=== Passage provided ===

Social Security Administration, Region 5 (Agency) and American Federation of Government Employees, Local 3239 (Union)
[ v58 p59 ]
58 FLRA No. 12
SOCIAL SECURITY ADMINISTRATION
AMERICAN FEDERATION OF GOVERNMENT
EMPLOYEES, LOCAL 3239
September 10, 2002
Before the Authority: Dale Cabaniss, Chairman, and
Carol Waller Pope and Tony Armendariz, Members
I. Statement of the Case
This matter is before the Authority on exceptions to an award of Arbitrator Jonathan Dworkin filed by the Agency under § 7122(a) of the Federal Service Labor-Management Relations Statute (the Statute) and part 2425 of the Authority's Regulations. The Union filed an opposition to the Agency's exceptions.
The Arbitrator determined that the Agency failed to provide appropriate consideration to internal candidates for a position and awarded two of the candidates priority consideration for the next appropriate vacancy. We conclude that the Agency has failed to establish that the award is deficient. Accordingly, we deny the Agency's exceptions.
II. Background and Arbitrator's Award
When a public affairs specialist retired, the Agency filled the position by transferring a nonunit employee to the position. The Union filed a grievance which contended that the Agency violated Article 26, Section 7B of the parties' collective bargaining agreement by failing to first consider unit employees for the position. Article 26, Section 7B provides:
For a period of 10 workdays prior to considering candidates from outside the AFGE bargaining unit, the Employer agrees to first consider for selection internal candidates.
As a result of the grievance, the Agency vacated the transfer and announced the position. Nine internal candidates applied for the position, and the Agency's area director considered them for 10 days. He declined to select any of the internal candidates and requested the entire best-qualified list for consideration. That list added the employee originally transferred to the position, and the area director selected her for the position. The Union filed the grievance in this case, which contended that the Agency again violated Article 26, Section 7B. As a remedy, the Union requested that the Agency select a qualified internal candidate for the position.

=== Source excerpt ===

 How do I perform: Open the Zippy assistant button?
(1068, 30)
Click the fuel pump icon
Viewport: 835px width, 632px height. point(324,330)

===

### Stated exercise:
According to the labor arbitration decision, how many internal candidates applied for the announced position? The lines have nothing to do with the labor arbitration decision.

### Answer below:
Nine internal candidates applied.